Al empresario nunca le ha gustado que el vestuario (jugadores y técnicos) se creyera por encima de la institución (vamos, de él). Con Zidane las cosas empezaron a torcerse en el pasado mercado invernal, cuando el Real Madrid tenía atado a Kepa para que el portero vasco le metiera presión a Keylor. Zidane, hasta esa fecha comedido en todas sus declaraciones sobre cualquier tema, se marcó un pulso público con el presidente y rechazó la posibilidad de contar con otro portero que no fuera Keylor. De fondo, el amor de padre: Zidane no quería que la llegada de un nuevo guardameta cortara la progresión de su hijo Enzo. Pérez reculó, pero tomó nota (debió hacerlo con sangre).

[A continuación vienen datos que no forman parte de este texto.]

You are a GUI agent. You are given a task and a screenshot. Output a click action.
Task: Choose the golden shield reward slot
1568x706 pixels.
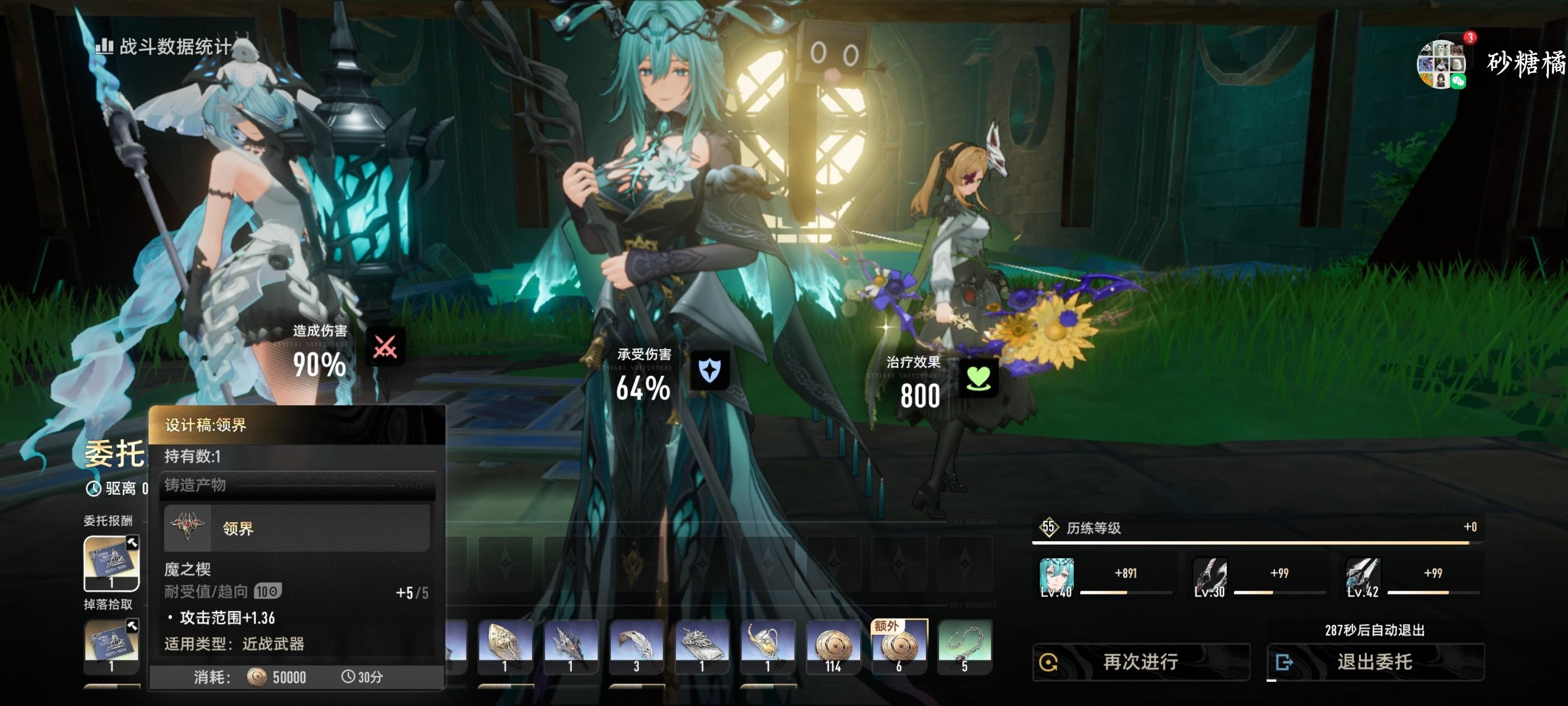pos(505,645)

Luego llegó el culebrón de Cristiano. Pese a los números de récord del portugués y de haber marcado una época en el Real Madrid solo comparable a la de Di Stéfano -que también se fue a las bravas de Chamartín- Pérez y CR7 nunca congeniaron. El empresario no digirió tener que asumir al luso como herencia de Ramón Calderón. El de Madeira tampoco hizo mucho por mejorar su relación con sus constantes pulsos al presidente para lograr ganar más y más. Esta temporada Pérez se plantó y empezó a dar largas a las exigencias salariales de su jugador franquicia. El luso comenzó entonces a revolverse más de la cuenta hasta que estalló en su enésima pataleta, la que amargó al madridismo la celebración de la victoria ante Liverpool en Kiev.

Fue el empujón definitivo a la estrategia de Florentino para deshacerse de Zidane y CR7. El presidente le dejó claro a Zidane que había que hacer cambios para mantener la dinámica ganadora en Europa y para no repetir el esperpento en la Liga. Y éstos pasaban, como mínimo, por traer un portero y dejar salir a CR7.

Zidane, inmerso en el diseño de la pretemporada, siguió con su discurso de seguir apostando por los jugadores con los que había ganado tres Ligas de Campeones consecutivas. Así que viendo lo que se le venía encima -incluido tener que deshacerse de su hijo- optó por presentar su dimisión. Lo de Cristiano tardó un poco más. Pérez le hizo antes del Mundial -no fuera que el chaval la liara en Rusia- una oferta de cara a la galería y le puso precio: con 100 millones se olvidaría de la cláusula de 1.000 millones que tenía el portugués. La única condición es que explicara a la afición del Bernabéu que se iba, que no lo echaban. Que si una rueda de prensa, que si una despedida de leyenda, que si... Al final el adiós llegó a través de una carta en la que Cristiano dejaba claro que había pedido al club que le dejara marchar en busca de nuevos retos. Fin de la historia.